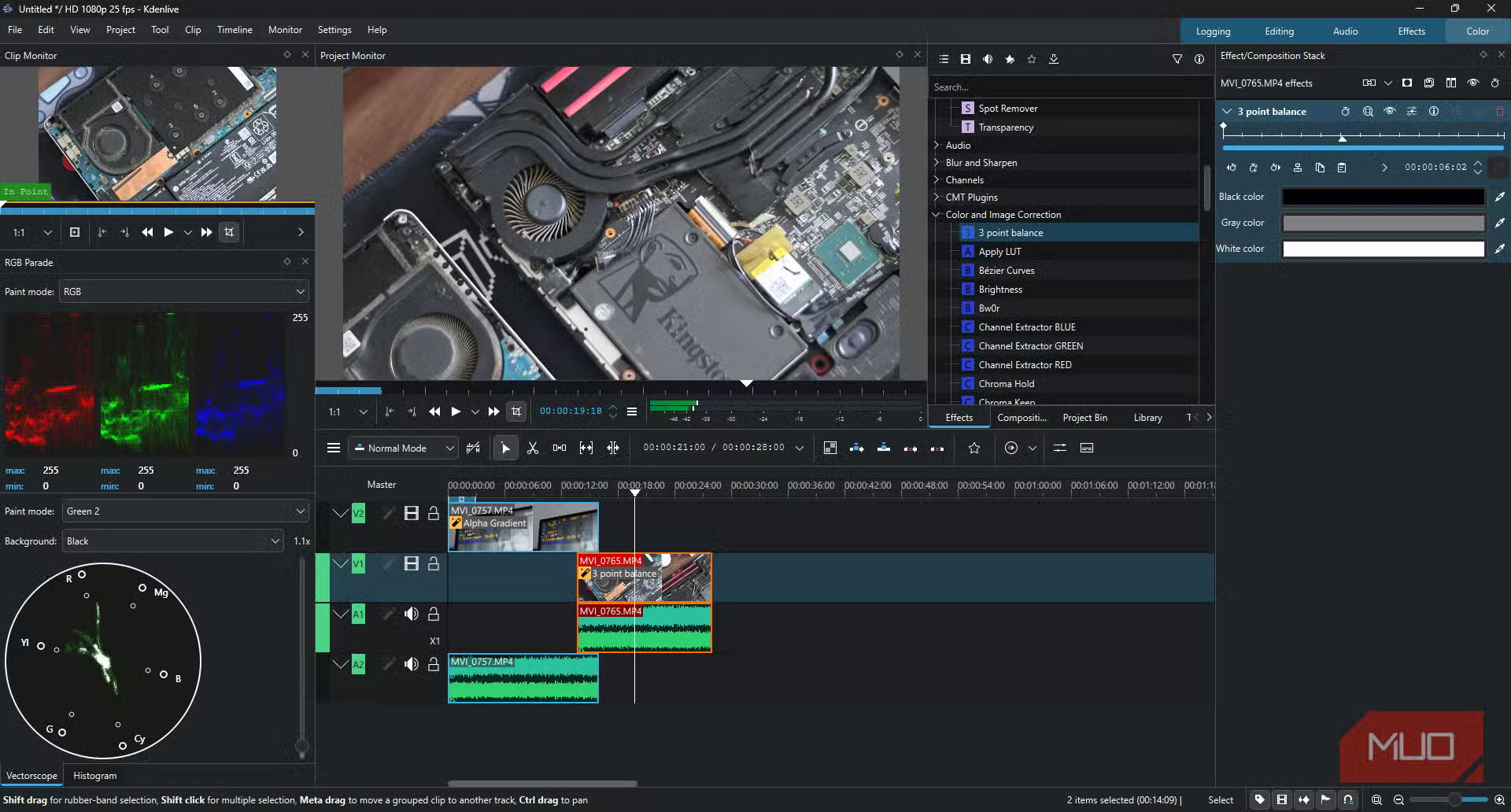Open the RGB Parade paint mode dropdown

click(184, 292)
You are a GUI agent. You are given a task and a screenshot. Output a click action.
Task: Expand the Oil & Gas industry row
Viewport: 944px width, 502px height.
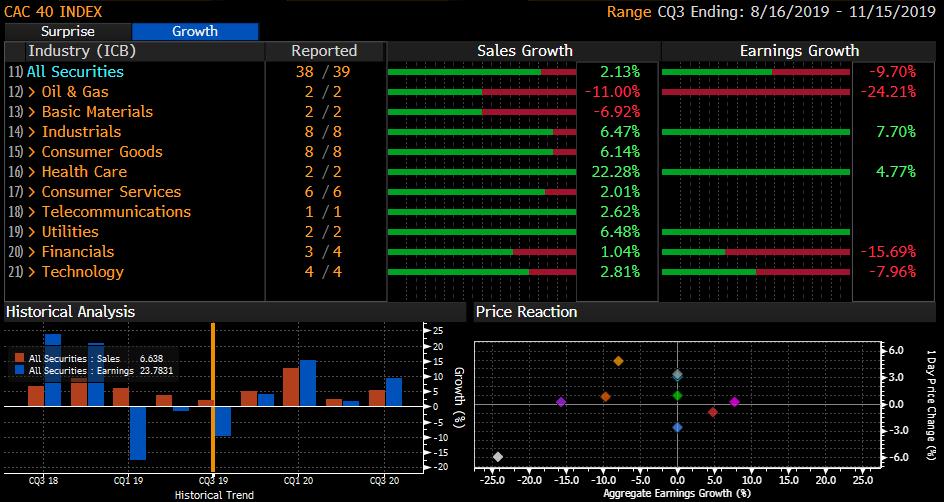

§ §

PROBLEM
Nothing but the lines from the one containing "Task: Expand the Oil & Gas industry row" through the last line of the records above should appear, each repeated exactly, with no pictures.

OUTPUT OF THE EXERCISE
Task: Expand the Oil & Gas industry row
Viewport: 944px width, 502px height.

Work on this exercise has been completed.